PAGE
○ ○ ○ ○ ○
Un intérim au long cours. Jean-Pierre Pernaut ayant décidé par précaution de rester chez lui pendant la crise sanitaire, Jacques Legros, son joker depuis 1998, a repris la présentation du "13 Heures" de TF1 depuis le 18 mars dernier. Pour la première fois, les deux journalistes figurent au sein de la même édition chaque jour puisque si Jacques Legros assure la partie principale, Jean-Pierre Pernaut a sa rubrique dédiée, baptisée "Le 13 Heures avec vous", consacrée à la vie quotidienne des Français.
Côté audiences, le journal de la mi-journée de TF1 enregistre des scores en nombre de téléspectateurs en nette hausse depuis le mois de mars, avec une moyenne de 7,29 millions de fidèles entre le 18 mars et le 19 mai, soit 41,0% du public selon Médiamétrie, contre 5,16 millions de téléspectateurs (41,4%) depuis le début de l'année. puremedias.com a interrogé Jacques Legros sur cet intérim pas comme les autres.
Propos recueillis par Christophe Gazzano.Vous avez repris la présentation du "13 Heures" depuis près de deux mois. Comment s'est passée la transition entre Jean-Pierre Pernaut et vous ?
Comme d'habitude ! Je rappelle que ça fait 22 ans que je suis son joker et que j'ai l'habitude de faire la transition avec Jean-Pierre plusieurs fois dans l'année. Le lundi, on me dit, "est-ce-que tu peux venir demain ?". Je suis venu le lendemain. Pour moi, ce n'était pas quelque chose d'exceptionnel.
Vous étiez-vous préparé à reprendre la présentation si nécessaire pendant la crise ou avez-vous été surpris d'être appelé si vite ?
○ ○ ○ ○ ○
ÉNONCÉ RÉDIGÉ A
Quelles lignes ci-dessous contiennent la chaîne « will » ? Relevez-les toutes, en tenant compte de la casse.

LIGNES ENREGISTRÉES
○ ○ ○ ○ ○
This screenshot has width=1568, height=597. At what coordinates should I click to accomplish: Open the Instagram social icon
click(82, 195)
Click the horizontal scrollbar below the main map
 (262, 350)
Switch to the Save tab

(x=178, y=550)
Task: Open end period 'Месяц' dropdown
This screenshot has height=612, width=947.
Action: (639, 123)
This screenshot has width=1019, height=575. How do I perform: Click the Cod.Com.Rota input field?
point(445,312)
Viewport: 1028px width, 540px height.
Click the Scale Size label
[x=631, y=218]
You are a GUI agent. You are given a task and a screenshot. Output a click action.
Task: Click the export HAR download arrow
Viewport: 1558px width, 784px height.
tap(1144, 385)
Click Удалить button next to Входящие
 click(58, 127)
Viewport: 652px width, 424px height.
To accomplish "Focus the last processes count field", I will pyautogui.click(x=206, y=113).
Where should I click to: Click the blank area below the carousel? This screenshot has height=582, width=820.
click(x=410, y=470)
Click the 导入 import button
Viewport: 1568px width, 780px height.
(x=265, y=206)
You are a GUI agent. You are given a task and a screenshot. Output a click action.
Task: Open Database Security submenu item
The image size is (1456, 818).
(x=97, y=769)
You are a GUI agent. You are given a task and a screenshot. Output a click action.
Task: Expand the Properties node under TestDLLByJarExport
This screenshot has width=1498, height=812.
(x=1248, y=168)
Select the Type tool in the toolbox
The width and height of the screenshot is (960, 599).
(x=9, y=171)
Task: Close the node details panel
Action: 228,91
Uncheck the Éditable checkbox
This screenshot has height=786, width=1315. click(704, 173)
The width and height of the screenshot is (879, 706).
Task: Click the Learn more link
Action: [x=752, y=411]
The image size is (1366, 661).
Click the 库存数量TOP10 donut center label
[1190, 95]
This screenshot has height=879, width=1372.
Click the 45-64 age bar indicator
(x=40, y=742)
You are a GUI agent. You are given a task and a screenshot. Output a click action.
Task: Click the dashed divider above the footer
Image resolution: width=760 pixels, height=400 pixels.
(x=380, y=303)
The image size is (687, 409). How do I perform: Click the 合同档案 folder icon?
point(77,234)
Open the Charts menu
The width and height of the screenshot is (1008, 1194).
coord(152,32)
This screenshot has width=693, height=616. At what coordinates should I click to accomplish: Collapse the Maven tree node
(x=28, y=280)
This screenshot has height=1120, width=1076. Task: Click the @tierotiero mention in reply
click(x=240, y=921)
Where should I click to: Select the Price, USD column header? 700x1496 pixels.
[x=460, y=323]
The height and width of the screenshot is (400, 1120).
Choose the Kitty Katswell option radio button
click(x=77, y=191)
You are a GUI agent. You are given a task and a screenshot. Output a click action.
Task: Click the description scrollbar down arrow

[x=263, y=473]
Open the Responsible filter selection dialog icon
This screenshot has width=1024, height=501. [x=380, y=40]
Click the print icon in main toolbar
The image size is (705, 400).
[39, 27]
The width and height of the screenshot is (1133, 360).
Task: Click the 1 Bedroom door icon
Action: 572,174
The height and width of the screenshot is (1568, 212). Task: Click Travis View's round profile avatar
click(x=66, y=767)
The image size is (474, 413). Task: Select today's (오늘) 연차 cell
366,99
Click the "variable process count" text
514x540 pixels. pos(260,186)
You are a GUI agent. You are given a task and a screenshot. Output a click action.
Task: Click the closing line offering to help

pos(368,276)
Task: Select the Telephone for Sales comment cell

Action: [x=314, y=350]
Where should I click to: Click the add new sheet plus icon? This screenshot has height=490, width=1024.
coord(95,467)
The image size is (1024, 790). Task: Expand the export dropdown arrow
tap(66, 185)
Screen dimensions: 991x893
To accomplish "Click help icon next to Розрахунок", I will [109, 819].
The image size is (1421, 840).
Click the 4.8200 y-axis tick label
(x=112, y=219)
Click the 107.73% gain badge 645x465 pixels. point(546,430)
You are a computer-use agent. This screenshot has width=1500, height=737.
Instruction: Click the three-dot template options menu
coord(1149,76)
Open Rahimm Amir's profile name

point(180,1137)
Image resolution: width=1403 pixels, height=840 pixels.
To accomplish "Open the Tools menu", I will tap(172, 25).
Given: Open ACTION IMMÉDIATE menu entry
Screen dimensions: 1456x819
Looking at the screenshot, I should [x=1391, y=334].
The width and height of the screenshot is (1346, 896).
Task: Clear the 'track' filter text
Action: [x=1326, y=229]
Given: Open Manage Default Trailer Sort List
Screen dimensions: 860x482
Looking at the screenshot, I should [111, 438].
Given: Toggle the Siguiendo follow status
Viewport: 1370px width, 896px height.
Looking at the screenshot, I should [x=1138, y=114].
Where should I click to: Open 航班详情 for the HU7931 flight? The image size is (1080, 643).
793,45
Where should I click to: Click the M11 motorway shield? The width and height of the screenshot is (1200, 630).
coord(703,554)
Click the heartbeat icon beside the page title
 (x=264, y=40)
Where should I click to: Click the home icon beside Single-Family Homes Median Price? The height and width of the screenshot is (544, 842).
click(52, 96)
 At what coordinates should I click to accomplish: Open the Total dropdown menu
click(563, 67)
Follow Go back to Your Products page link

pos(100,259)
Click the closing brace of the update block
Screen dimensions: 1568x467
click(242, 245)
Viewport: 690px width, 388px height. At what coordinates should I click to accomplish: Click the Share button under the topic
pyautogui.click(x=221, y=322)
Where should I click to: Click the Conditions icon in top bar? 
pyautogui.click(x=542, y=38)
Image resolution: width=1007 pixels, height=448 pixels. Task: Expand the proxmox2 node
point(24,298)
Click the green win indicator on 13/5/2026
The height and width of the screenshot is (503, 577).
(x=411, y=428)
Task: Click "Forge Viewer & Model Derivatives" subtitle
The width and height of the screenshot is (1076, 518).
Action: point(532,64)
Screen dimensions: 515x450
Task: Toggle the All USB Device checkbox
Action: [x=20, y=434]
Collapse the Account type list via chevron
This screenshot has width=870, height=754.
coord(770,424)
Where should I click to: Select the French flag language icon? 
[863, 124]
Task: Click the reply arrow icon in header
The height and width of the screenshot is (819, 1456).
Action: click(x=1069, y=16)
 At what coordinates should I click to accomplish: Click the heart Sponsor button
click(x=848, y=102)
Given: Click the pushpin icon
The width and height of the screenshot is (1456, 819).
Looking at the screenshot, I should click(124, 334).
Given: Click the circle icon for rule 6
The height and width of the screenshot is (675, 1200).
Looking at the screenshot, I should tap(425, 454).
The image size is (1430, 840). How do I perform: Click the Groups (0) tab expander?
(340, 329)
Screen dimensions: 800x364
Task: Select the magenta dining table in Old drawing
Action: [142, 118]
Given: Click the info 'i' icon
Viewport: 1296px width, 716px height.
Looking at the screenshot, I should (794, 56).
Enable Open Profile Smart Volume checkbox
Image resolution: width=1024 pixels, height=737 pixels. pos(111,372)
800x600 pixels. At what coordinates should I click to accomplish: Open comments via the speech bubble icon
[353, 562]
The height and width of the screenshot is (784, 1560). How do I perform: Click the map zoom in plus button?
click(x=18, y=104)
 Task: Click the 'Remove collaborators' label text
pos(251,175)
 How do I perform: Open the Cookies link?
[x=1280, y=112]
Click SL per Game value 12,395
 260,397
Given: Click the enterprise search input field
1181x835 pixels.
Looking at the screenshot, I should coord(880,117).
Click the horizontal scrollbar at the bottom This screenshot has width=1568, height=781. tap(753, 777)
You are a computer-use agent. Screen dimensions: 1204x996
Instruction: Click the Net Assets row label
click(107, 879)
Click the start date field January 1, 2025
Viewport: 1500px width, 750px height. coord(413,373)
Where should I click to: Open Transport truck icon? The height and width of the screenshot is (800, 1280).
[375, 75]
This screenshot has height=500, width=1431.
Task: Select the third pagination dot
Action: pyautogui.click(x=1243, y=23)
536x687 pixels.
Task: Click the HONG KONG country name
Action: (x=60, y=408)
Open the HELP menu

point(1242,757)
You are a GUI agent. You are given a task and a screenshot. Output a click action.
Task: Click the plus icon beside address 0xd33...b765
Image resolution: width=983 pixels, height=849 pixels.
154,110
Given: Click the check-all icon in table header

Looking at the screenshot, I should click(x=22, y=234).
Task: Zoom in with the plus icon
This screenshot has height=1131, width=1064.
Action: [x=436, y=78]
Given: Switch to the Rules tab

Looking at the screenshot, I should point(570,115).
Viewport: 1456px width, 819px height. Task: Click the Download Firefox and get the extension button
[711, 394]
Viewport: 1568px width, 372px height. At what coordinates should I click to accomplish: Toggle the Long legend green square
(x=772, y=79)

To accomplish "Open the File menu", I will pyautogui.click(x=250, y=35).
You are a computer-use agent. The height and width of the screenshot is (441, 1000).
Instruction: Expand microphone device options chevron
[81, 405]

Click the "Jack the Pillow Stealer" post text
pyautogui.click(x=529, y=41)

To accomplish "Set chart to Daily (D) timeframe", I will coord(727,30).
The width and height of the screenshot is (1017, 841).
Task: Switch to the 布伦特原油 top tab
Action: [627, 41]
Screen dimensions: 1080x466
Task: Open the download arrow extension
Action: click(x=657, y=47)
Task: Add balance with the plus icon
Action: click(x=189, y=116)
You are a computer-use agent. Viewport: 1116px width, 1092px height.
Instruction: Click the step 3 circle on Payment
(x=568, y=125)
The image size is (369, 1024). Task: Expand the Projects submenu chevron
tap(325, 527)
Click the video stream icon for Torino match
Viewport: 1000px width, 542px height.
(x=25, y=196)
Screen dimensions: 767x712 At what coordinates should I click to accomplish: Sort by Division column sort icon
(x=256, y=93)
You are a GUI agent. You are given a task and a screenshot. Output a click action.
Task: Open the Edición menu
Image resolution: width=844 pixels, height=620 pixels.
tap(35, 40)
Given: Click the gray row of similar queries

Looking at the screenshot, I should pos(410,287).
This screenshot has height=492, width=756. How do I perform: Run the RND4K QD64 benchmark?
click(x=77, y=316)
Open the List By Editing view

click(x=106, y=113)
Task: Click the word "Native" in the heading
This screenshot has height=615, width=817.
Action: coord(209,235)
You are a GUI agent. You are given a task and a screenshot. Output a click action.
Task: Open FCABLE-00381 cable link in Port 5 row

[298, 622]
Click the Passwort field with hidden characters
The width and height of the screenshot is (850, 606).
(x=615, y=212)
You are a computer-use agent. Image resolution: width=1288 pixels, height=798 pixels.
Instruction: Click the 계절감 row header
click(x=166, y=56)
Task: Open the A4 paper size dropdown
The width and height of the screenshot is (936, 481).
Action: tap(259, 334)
○ ○ ○ ○ ○
ÉNONCÉ RÉDIGÉ B
Citez l'entretien ci-dessus, depuis « Un intérim au » jusqu'à « quotidienne des Français. » inclus.

RÉPONSE COMPLÈTE A
To accomplish "Focus the last processes count field", I will pyautogui.click(x=206, y=113).
To accomplish "Click help icon next to Розрахунок", I will [109, 819].
To accomplish "Open the Tools menu", I will tap(172, 25).
To accomplish "Open the File menu", I will pyautogui.click(x=250, y=35).
To accomplish "Set chart to Daily (D) timeframe", I will coord(727,30).

RÉPONSE COMPLÈTE B
Un intérim au long cours. Jean-Pierre Pernaut ayant décidé par précaution de rester chez lui pendant la crise sanitaire, Jacques Legros, son joker depuis 1998, a repris la présentation du "13 Heures" de TF1 depuis le 18 mars dernier. Pour la première fois, les deux journalistes figurent au sein de la même édition chaque jour puisque si Jacques Legros assure la partie principale, Jean-Pierre Pernaut a sa rubrique dédiée, baptisée "Le 13 Heures avec vous", consacrée à la vie quotidienne des Français.